Walking into a cosmetology school can be startling.
A hundred plastic heads stare down anyone stepping onto the floor, their hair colored, curled and teased to within an inch of their synthetic lives.
Patrons who frequent professional hair salons are unaccustomed to the blank eyes of this audience, but these heads were every stylist’s first customers.
Vocational facilities such as Santa Cruz’s Shoreline School of Cosmetology are providing specific training with immediate results in the job market, no general education required.
“To me, I feel like a university degree shows that you can do homework,” said Emily Hall, former cosmetology student and Santa Cruz local. “A vocational degree is translated to real skills. Like, I know a girl who graduated with a literature degree, and she works at a Starbucks now.”
Cosmetology is a profession in which art pays. According to the school’s manager Natalia Bonilla, graduates fresh from practicing on their plastic heads make around $30,000 a year at their first position, and can make upwards of $70,000 after becoming an established artist.

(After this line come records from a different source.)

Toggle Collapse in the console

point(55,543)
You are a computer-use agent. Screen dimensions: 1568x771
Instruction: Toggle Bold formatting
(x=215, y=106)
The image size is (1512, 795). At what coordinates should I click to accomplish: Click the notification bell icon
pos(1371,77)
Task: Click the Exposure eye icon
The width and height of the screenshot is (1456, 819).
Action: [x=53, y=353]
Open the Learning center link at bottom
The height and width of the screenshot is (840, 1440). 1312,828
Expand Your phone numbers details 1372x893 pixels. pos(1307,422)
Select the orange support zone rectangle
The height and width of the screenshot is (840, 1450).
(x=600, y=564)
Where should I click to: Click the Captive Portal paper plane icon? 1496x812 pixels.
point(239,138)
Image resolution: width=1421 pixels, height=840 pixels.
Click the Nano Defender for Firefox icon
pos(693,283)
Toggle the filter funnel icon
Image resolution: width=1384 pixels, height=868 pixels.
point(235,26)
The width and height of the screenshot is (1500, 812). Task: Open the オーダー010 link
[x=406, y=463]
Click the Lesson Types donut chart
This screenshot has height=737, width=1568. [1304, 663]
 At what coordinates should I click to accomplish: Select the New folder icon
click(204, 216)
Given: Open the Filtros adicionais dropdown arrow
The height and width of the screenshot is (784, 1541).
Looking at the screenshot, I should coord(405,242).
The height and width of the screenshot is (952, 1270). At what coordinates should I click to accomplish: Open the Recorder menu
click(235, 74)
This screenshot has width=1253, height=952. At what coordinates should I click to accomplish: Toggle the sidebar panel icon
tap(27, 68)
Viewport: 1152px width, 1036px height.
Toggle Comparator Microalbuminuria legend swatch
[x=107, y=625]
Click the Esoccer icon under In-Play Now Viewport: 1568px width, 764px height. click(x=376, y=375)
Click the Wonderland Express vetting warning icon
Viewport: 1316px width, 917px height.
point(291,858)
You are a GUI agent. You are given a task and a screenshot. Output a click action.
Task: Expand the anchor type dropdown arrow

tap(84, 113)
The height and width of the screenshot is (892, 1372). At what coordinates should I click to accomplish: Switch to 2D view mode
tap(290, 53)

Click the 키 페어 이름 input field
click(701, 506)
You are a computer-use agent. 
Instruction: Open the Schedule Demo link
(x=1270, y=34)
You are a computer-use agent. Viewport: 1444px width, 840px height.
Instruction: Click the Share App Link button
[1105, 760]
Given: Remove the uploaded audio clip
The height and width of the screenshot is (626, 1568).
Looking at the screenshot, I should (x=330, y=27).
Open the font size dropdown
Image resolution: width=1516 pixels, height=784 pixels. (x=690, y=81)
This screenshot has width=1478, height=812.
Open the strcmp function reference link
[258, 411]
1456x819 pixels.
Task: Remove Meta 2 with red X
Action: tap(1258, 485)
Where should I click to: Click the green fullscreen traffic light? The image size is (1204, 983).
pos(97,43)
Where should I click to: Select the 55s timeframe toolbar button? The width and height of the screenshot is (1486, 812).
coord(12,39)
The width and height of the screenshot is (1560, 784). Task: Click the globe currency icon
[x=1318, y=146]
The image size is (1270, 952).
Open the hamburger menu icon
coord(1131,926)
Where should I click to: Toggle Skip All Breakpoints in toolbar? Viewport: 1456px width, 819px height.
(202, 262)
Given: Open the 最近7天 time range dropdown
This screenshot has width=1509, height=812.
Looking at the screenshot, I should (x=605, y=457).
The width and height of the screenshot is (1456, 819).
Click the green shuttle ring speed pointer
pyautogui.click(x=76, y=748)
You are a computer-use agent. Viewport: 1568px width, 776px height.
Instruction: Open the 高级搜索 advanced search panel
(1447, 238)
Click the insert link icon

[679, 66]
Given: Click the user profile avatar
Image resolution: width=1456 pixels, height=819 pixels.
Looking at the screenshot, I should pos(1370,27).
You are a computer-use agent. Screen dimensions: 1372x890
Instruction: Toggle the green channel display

Higher salaries depend on skills, salon types, and client tips. And while most students must start out at lower end salons, the school makes sure every graduate who needs a job is hired.
“All our students are placed,” Bonilla said. “We also have a board of stylists that comes in and tells us what they’re looking for, and that helps the instructors teach exactly what is necessary [to get a job].”
An eight-hour session for five days a week, cosmetology education is an intensive process with the ultimate goal of employment. Based off the current flagging economy, Bonilla stated that learning a trade may have more immediate practicality than a university diploma.
“Right now the market is full of professionals with a four-year degree,” Bonilla said. “I’ve been there. I’ve been out with my degree, definitely feeling a little jaded … A lot of people are coming to a vocational school after they graduate.”
It’s cheaper to learn a craft than to attend a California university. The $10,595 a year price tag doesn’t hold up well against the $3,500 it costs for a full-time, ten-month stint at Shoreline.
However, the decision to become a stylist is rarely based on comparing prices, and is more often a case of students wanting to learn the trade.
Graduate Erin Beccaria is currently working as a receptionist at Shoreline, and will soon go on to employment as a stylist.
She elaborated on her reasons for the choice while helping walk-in clients, the air heavy with the scents of hairspray and shampoo.
“I knew that I wanted it,” Beccaria said. “I wanted to go to cosmetology school right after high school, but my mom made me go to college. In the end, I dropped out and went to cosmetology school anyway.”
Like Emily Hall and Erin Beccaria, local stylist Sarah Heslep is living her dream, courtesy of hands-on artistic training that was affordable and attainable. Color mixing was a crowning achievement for all three, and Heslep recalled a friend who came to her for something new.
“I got her to this beautiful golden blonde color, which was really hard because she has darker hair. It’s my baby,” Heslep said. “You have to know what the base color is, whether it has green or yellow tints, because no one wants to have green hair at the end of it.”
Hall shared a story of reds: a mixture of copper, auburn, and deep mahogany lowlights that equaled her favorite color experience. For Beccaria, it was a woman who said her new color was exactly the one she had when she was sixteen.
The career path that vocational schools provide is more direct than the meandering university route, but students are just as unsure about their future.
Heslep attended Shoreline and is now employed at a Scotts Valley salon, Ideal Hair. However, she stated that not everyone graduates, and not everyone chooses to pursue jobs in salons.
Vocational schools are designed to provide vocations, but the training recieved in “beauty school” can only be what students make of it.
“We learn how to do these things,” Hall stated. “I’ve rolled hundreds of curlers, done a hundred sets of long layers, short layers, and when I graduate I could get a job semi-easily.”
It goes without saying that all of the students on Shoreline’s salon floor had great hair.